## DATA EXTRACT
.....

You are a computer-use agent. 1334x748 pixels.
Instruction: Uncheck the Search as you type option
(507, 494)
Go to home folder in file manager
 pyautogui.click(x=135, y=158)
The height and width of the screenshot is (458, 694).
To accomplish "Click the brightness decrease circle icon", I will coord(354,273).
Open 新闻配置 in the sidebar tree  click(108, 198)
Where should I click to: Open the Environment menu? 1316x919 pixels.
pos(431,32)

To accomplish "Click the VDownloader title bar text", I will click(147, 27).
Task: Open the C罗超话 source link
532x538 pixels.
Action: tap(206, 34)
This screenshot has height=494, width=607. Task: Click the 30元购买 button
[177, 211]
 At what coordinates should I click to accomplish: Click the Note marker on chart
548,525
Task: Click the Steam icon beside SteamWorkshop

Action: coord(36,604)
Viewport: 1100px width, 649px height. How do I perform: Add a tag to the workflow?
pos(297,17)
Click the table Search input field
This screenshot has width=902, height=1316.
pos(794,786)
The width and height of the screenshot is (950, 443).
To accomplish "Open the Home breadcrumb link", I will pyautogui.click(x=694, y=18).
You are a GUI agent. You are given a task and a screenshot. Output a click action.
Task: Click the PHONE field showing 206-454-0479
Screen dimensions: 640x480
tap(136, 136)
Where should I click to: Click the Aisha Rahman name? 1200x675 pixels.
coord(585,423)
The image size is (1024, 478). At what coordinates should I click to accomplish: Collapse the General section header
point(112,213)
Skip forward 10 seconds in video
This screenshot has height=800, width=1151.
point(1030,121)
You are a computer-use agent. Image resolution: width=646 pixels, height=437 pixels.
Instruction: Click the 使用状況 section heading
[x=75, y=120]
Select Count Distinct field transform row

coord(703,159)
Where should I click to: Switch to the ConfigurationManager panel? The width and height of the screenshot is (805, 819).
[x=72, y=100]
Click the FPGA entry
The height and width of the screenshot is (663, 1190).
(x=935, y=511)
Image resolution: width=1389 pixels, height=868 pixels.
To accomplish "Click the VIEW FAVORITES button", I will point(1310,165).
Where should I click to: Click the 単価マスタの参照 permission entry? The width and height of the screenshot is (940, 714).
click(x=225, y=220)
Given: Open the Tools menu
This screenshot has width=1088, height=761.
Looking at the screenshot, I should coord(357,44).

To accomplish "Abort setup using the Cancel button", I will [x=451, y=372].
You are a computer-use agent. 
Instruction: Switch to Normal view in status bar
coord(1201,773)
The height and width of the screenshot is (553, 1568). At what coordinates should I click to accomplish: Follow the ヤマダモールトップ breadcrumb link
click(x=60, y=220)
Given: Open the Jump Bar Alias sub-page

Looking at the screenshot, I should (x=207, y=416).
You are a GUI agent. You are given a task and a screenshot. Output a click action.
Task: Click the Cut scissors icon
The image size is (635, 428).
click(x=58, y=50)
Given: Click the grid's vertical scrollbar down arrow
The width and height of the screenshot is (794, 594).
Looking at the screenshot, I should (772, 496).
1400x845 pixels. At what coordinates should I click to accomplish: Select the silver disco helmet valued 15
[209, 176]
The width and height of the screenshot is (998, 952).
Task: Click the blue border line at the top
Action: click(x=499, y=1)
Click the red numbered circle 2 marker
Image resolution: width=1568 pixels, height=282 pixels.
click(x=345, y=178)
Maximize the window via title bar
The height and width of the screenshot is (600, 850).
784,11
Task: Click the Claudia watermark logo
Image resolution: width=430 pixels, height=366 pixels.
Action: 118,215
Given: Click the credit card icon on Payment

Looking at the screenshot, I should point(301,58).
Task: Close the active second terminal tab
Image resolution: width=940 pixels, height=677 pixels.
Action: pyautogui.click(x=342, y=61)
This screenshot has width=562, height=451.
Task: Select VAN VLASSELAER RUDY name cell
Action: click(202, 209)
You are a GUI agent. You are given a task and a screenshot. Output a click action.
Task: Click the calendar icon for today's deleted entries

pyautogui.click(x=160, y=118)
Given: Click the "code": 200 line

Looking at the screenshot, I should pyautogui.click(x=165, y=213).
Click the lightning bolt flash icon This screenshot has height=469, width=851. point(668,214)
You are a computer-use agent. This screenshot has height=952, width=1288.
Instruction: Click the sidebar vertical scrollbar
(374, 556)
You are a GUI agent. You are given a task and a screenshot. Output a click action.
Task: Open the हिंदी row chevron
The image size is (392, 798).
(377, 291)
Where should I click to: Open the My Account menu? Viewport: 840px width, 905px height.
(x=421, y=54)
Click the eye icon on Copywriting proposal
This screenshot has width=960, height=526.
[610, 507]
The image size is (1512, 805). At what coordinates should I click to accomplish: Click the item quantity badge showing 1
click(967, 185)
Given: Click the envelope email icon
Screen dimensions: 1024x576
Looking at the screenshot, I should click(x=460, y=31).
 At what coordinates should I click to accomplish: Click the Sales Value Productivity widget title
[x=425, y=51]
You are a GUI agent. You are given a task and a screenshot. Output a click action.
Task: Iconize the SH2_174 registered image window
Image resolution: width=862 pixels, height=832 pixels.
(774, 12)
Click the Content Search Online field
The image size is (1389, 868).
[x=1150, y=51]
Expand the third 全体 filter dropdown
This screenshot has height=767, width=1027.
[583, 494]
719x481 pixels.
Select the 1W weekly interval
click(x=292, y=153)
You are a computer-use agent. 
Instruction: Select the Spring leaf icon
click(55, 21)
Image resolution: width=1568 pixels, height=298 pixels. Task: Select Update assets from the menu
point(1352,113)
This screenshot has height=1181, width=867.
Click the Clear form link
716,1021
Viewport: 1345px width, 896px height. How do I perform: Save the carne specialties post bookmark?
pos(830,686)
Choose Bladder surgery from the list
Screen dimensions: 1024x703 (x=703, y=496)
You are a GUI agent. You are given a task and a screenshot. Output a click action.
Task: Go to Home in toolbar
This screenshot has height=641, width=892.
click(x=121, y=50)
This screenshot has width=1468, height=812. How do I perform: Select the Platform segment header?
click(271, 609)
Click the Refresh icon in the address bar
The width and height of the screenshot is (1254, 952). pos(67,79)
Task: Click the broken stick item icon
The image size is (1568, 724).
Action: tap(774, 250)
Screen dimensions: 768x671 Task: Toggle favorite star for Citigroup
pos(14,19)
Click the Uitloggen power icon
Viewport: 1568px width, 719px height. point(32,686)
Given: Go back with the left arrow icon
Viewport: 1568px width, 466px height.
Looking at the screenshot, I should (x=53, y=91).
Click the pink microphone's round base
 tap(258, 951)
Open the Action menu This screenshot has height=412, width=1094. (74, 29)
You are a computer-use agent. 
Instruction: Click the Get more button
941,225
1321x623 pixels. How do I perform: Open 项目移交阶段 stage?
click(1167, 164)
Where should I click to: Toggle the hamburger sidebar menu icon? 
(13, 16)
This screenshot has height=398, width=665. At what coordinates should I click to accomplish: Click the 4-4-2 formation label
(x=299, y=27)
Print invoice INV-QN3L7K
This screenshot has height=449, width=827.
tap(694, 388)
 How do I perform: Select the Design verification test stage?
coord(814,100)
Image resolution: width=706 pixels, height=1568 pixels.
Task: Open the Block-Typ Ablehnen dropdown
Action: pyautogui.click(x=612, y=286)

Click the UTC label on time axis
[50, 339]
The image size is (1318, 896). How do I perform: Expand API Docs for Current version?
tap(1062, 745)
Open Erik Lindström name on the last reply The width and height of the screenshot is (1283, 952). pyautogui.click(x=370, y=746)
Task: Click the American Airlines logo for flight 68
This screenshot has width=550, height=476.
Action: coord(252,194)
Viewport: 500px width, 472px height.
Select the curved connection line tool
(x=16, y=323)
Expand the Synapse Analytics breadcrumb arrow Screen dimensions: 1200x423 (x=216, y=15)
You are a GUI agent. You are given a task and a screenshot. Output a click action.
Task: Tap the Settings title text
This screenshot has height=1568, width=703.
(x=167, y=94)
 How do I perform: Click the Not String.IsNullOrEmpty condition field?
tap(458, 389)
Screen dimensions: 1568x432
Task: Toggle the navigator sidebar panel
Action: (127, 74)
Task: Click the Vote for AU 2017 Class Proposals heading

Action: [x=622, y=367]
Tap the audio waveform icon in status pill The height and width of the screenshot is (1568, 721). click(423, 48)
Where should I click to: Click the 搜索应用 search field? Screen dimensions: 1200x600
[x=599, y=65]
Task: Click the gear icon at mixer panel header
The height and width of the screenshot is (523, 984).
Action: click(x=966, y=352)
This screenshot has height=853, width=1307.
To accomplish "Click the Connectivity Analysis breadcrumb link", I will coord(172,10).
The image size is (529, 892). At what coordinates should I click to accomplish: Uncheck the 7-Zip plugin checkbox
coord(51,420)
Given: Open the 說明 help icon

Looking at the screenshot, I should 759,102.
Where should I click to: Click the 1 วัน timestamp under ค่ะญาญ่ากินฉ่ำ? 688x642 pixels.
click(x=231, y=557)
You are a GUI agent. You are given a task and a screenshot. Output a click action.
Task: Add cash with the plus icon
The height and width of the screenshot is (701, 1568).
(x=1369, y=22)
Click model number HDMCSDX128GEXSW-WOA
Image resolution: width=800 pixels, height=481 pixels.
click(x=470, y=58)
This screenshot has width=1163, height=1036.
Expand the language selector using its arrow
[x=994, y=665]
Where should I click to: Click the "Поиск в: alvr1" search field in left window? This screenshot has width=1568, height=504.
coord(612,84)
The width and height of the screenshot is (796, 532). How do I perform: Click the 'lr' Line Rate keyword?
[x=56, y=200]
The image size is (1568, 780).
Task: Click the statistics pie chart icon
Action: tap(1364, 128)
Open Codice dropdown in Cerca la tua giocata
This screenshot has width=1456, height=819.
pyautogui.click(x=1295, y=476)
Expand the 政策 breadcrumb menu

.....

## DIRECTIONS
What lines in the material include the string "with"? Pull each one out.

## TASK RESULT
Given: Go back with the left arrow icon
Task: Add cash with the plus icon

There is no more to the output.